Mariela de la Guardia Oteiza, partner at Icaza, González-Ruiz & Alemán: “Law 81 establishes the principles, rights, obligations and procedures that regulate the protection of personal data in Panama, with exceptions as to the scope of application for data subjects whose personal data is expressly regulated by special laws or by regulations. Law 81 applies to databases located in Panama that store or contain personal data of nationals or foreigners or those data controllers domiciled in the country. Panama’s constitution and laws establish that consent is required for the processing of subjects’ personal data and that they must be duly informed as to the purpose of that data’s use.
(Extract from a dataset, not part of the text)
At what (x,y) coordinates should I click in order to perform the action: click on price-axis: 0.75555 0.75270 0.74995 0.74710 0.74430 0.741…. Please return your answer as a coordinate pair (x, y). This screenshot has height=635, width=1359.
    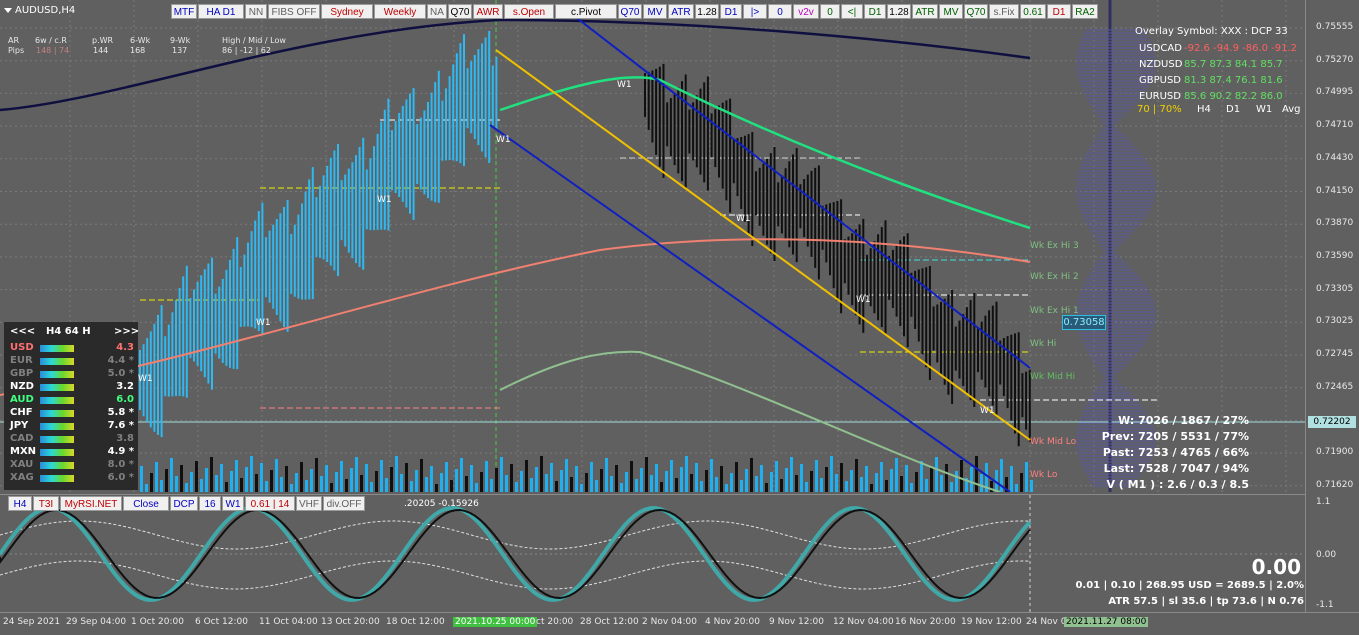
    Looking at the image, I should click on (1332, 306).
Additionally, data must be obtained in a way that allows it to be easily traced. The law also establishes that sensitive data cannot be transferred without the data subject’s explicit consent. The National Authority of Transparency and Access to Information, the regulatory entity, is empowered to sanction data controllers and custodians of databases who have infringed the rights of subjects’ personal data. It also shall fix the amounts for the applicable sanctions, without prejudice to the patrimonial or moral damages that could cause the wrongful treatment of the data. An executive decree, which could clarify and develop some of the law’s points, has not yet been approved to regulate this law.”